問題.
1 - 本文の「そう、子作りを始めてから」で始まる段落を、主な内容を残して短く書き直してください。
2 - 本文の「不妊治療を始めるタイミングやその方法について」から「持たれるのか、ご存知ですか?」までを、両端も含めてそのまま書き写してください。
3 - 本文に出てくる年数を、重複を除いてすべて挙げてください。

本文.
■ ■ ■ ■

不妊治療を始めるタイミングやその方法について

子作りを意識し始めると気になるのが”不妊”という言葉。
不妊治療を受ける人は年々増加しており、もしかして私たちも……と考えるのは、ごく自然のことです。
不妊治療を始めるきっかけやタイミングはいつなのか、不妊治療っていったいどんなことをするのか、ご紹介しますね。
◆不妊症の目安について
妊娠を望んでからどのくらいの期間授からなければ、不妊症の疑いが持たれるのか、ご存知ですか?
3年?5年?
いいえ、実は1年なんです。
1年間避妊をせずに仲良く夫婦生活を送っていれば、多くの人が自然に妊娠すると言われています。
日本産科婦人科学会でも、不妊の定義を
”生殖年齢の男女が妊娠を希望し、ある一定期間、避妊することなく通常の性交を継続的に行っているにもかかわらず、妊娠の成立をみない場合を不妊という。その一定期間については1年というのが一般的である。”
としています。
そう、子作りを始めてから1年経過しても妊娠しない場合は、検査を受けてみることを勧めているのです。

■ ■ ■ ■

集めた資料.
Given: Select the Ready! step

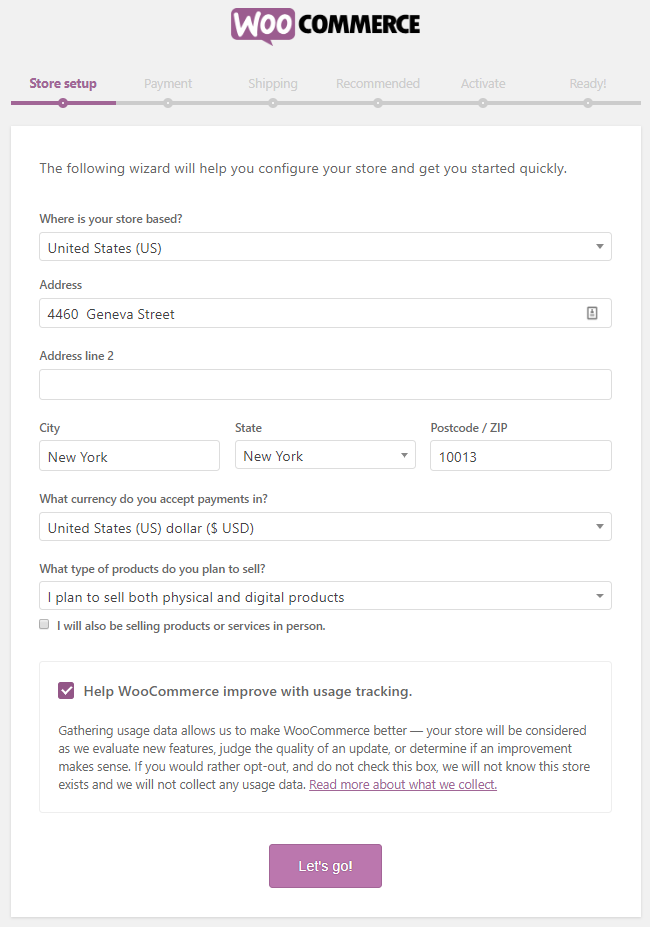Looking at the screenshot, I should point(588,84).
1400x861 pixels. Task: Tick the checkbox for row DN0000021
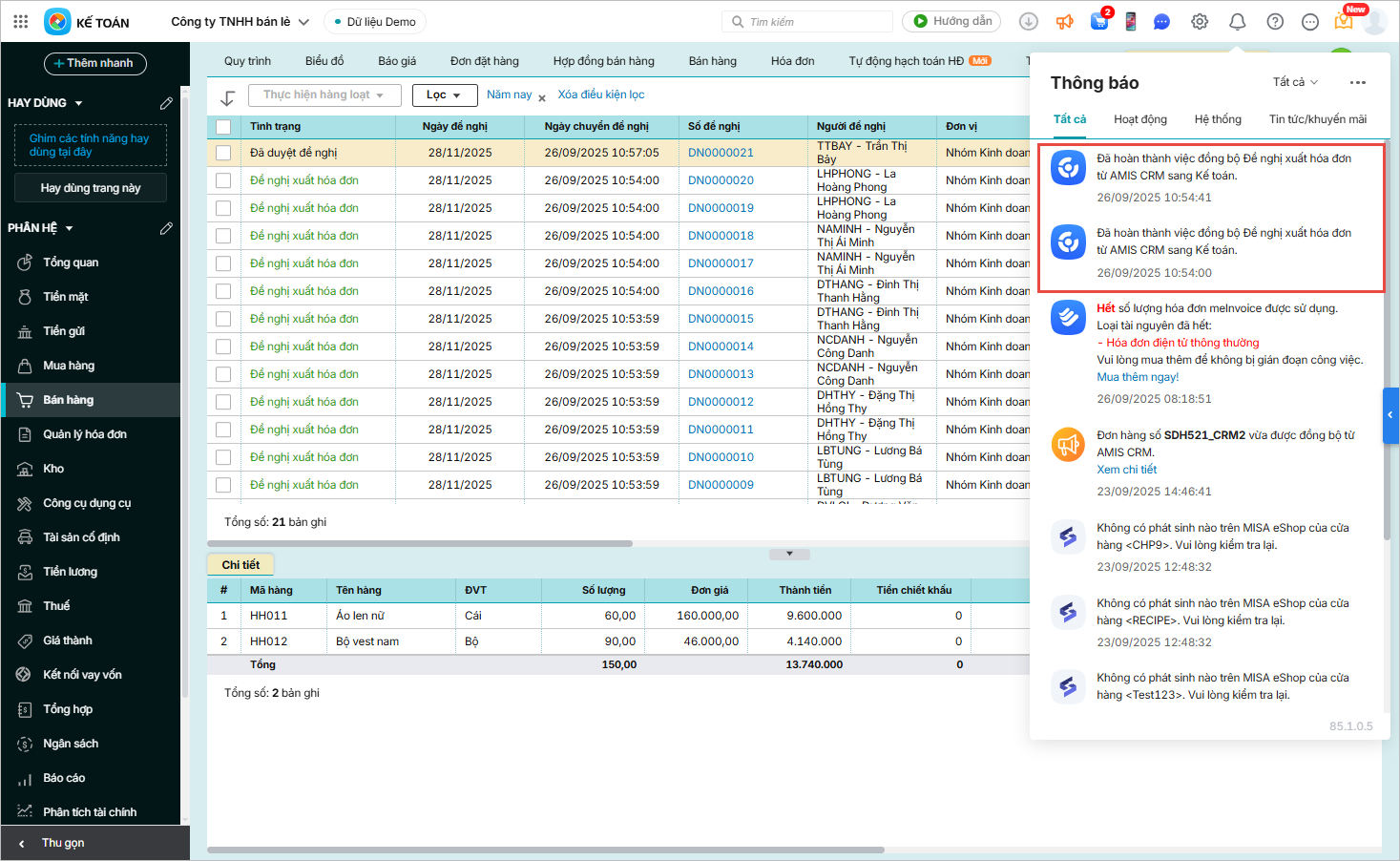pos(223,153)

■ ■ ■ ■

解答.
1 - 子作りを始めて1年たっても妊娠しない場合は、検査を受けることが勧められている。

2 -
不妊治療を始めるタイミングやその方法について

子作りを意識し始めると気になるのが”不妊”という言葉。
不妊治療を受ける人は年々増加しており、もしかして私たちも……と考えるのは、ごく自然のことです。
不妊治療を始めるきっかけやタイミングはいつなのか、不妊治療っていったいどんなことをするのか、ご紹介しますね。
◆不妊症の目安について
妊娠を望んでからどのくらいの期間授からなければ、不妊症の疑いが持たれるのか、ご存知ですか?

3 - 1年、3年、5年